Rivers, who has been homeless for roughly 30 years, lived at the same encampment as Sylverin and was at work when city workers destroyed his birth certificate, public benefits cards, prescription medications, and $60 in change, according to the lawsuit.
"On at least four other occasions, the City has seized and destroyed [Rivers'] personal property while he was at work," the federal complaint alleges. "Rivers is currently homeless, and he is fearful that the City will continue to seize and destroy his belongings without notice."
In addition to monetary compensation, the lawsuit seeks an injunction against any future confiscation and destruction of a person’s property by the city "without a lawful justification, proper notice, a reasonable opportunity to be heard, and due-process protections."

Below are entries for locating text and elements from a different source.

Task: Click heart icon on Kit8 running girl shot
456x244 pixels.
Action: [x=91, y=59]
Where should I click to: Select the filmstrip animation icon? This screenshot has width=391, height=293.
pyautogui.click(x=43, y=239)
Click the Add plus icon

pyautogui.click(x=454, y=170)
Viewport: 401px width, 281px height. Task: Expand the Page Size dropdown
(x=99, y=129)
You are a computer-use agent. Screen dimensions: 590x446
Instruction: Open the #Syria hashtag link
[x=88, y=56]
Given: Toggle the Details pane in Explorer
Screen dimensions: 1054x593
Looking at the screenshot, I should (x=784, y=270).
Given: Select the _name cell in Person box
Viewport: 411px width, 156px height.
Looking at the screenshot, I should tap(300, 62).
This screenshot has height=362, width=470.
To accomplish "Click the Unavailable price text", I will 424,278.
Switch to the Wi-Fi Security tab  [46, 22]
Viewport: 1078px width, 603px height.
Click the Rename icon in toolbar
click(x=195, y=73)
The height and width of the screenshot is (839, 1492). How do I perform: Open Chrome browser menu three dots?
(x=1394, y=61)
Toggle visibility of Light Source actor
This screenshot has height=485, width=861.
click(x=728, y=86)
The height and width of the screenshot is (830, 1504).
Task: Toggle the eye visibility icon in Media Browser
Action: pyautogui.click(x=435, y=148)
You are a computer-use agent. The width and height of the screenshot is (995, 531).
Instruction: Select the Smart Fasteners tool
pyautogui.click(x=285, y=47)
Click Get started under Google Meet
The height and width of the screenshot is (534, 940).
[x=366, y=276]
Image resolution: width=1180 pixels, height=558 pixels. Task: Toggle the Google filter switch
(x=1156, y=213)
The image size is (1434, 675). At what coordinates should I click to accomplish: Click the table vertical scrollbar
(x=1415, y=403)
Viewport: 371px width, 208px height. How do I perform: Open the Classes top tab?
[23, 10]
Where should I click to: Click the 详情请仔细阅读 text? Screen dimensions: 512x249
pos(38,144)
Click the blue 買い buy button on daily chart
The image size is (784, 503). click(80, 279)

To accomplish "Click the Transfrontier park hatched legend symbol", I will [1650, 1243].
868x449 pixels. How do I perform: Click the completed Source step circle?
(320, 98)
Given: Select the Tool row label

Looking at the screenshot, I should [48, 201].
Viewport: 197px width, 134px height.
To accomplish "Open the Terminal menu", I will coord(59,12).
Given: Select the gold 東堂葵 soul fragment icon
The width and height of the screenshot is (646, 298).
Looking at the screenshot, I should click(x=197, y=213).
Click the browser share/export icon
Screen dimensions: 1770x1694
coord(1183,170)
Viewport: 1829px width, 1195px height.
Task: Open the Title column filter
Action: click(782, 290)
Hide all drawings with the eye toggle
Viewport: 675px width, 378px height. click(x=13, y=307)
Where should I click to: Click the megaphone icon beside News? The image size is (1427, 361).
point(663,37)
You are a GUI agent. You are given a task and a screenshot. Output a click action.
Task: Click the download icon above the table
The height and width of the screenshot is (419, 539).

The complaint cites what it refers to as the city's ongoing "aggressive plan" to clear homeless encampments. In October 2021, the city passed a controversial ban
on homeless encampments in public places.
For decades, homeless people were protected by the landmark 1998 Pottinger Agreement
, which aimed to prevent the criminalization of people experiencing homelessness in Miami and stemmed from a 1988 ACLU lawsuit that sought to prevent police from arresting homeless people on loitering charges. A federal appeals court terminated the consent decree
in February 2019.
The City of Miami did not immediately respond to a request for comment via email.